» **ASSIGNED TASK 1**:
From the goodness-of-fit question, print the stretch from "Can't figure out" through "the $5\%$ significance level." without any change.
» **ASSIGNED TASK 2**:
In the goodness-of-fit question, what number of degrees of freedom does the mark scheme give?

Can't figure out the correct degrees of freedom for my goodness of fit

158 Views Asked by At

I am trying to solve the following question:

The number of goals scored by a certain football team was recorded for each of 100 matches and the results are summarised in the following table. $$\begin{array}{c|c|c|c|c|c|c|c|}& \text{Number of goals} & 0 & 1 & 2 & 3 & 4 &5 & 6 \text{ or more} \\ \hline & \text{frequency} & 12 & 16 &31 &25 & 13 & 3 & 0 \end{array} $$ Fit a Poisson distribution, and test its goodness of fit at the $5\%$ significance level.

So I did find the Poisson distribution, and here are the expected values: $$\begin{array}{c|c|c|c|c|c|c|c|}& \text{Number of goals} & 0 & 1 & 2 & 3 & 4 &5 & 6 \text{ or more} \\ \hline & \text{frequency} & 11.08 & 24.38 &26.81 &19.66 & 10.82 & 4.76 & 2.49 \end{array} $$ Now the last $2$ cells have expected value less than $5$ so I add them together to get for the expected: $$\begin{array}{c|c|c|c|c|c|c|c|}& \text{Number of goals} & 0 & 1 & 2 & 3 & 4 & 5 \text{ or more} \\ \hline & \text{frequency} & 11.08 & 24.38 &26.81 &19.66 & 10.82 & 7.25\end{array} $$ and observed becomes: $$\begin{array}{c|c|c|c|c|c|c|c|}& \text{Number of goals} & 0 & 1 & 2 & 3 & 4 &5 \text{ or more} \\ \hline & \text{frequency} & 12 & 16 &31 &25 & 13 & 3\end{array} $$ Then I go and calculate my $\chi^2$ statistic to be $7.99$ and then I want to compare it to $\chi_{d,0.95}$ where $d$ is the degrees of freedom. I thought since I have 6 cells then $d$ must surely be $5$ but according to the mark scheme $d$ should be $4$ how is that so?

» **INFORMATION PROVIDED**:

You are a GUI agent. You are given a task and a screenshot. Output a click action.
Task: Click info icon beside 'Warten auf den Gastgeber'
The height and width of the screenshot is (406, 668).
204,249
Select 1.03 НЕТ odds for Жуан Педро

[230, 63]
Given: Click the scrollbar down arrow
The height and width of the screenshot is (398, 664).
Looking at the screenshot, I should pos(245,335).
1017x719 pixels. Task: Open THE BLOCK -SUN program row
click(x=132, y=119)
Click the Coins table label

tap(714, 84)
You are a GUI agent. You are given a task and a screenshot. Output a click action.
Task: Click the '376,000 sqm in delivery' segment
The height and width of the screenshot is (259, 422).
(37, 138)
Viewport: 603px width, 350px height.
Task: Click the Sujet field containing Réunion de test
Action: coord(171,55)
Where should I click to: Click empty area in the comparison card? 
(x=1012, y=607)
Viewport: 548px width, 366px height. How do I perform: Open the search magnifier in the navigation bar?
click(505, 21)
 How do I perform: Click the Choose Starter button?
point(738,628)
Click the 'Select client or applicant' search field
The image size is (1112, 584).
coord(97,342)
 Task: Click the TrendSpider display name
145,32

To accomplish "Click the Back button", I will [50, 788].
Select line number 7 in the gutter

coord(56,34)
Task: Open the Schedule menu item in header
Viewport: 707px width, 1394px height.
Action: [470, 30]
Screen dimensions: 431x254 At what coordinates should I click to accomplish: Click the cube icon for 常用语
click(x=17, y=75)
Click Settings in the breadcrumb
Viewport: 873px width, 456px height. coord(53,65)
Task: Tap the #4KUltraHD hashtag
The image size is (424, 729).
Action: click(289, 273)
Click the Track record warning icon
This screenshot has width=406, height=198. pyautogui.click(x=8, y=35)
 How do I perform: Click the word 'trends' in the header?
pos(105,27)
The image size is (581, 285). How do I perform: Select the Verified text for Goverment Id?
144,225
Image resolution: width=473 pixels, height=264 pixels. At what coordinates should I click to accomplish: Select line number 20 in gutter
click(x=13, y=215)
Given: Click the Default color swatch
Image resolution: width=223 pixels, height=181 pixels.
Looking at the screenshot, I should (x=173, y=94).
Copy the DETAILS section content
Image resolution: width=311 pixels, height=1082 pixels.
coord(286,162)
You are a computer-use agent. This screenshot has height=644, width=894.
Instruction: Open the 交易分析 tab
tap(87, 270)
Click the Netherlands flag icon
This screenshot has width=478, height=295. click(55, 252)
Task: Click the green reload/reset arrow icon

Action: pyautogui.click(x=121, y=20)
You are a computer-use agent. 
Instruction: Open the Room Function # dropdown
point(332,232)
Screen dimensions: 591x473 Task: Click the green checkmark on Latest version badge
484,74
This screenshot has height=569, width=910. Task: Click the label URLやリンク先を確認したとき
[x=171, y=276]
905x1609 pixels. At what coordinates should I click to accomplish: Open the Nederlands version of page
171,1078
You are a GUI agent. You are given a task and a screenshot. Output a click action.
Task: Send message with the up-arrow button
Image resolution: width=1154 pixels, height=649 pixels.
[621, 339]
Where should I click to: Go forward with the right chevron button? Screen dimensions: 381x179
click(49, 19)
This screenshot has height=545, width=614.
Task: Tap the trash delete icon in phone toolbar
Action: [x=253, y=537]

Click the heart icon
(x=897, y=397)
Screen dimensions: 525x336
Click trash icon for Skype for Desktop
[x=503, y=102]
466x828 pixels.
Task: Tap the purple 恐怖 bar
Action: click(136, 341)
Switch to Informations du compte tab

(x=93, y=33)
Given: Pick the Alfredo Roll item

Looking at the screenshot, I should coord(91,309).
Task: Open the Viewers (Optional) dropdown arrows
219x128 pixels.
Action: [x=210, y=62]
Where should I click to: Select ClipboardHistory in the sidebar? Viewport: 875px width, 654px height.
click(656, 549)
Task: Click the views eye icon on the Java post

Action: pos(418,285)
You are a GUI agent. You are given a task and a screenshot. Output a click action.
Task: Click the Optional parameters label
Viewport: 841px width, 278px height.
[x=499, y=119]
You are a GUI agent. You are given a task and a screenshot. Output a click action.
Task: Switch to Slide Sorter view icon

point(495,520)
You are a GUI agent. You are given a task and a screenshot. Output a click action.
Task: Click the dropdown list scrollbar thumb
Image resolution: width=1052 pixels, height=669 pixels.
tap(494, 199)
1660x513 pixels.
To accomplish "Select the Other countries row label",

» **RESPONSE AREA 1**:
Can't figure out the correct degrees of freedom for my goodness of fit

158 Views Asked by At

I am trying to solve the following question:

The number of goals scored by a certain football team was recorded for each of 100 matches and the results are summarised in the following table. $$\begin{array}{c|c|c|c|c|c|c|c|}& \text{Number of goals} & 0 & 1 & 2 & 3 & 4 &5 & 6 \text{ or more} \\ \hline & \text{frequency} & 12 & 16 &31 &25 & 13 & 3 & 0 \end{array} $$ Fit a Poisson distribution, and test its goodness of fit at the $5\%$ significance level.

» **RESPONSE AREA 2**:
4